- [RECORD EXTRACTS]:
+++++
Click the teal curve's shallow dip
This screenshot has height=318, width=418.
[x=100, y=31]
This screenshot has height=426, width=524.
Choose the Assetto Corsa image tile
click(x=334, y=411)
+++++
- [WORK TO DO]: Format all the entries above as a two-column CSV with the header entry_text,answer. Give one row per entry, with its text and its answer each in a single quoted field and any line breaks replaced by spaces.

- [RESULT FOR THIS TASK]:
entry_text,answer
"Click the teal curve's shallow dip This screenshot has height=318, width=418.","[x=100, y=31]"
"This screenshot has height=426, width=524. Choose the Assetto Corsa image tile","click(x=334, y=411)"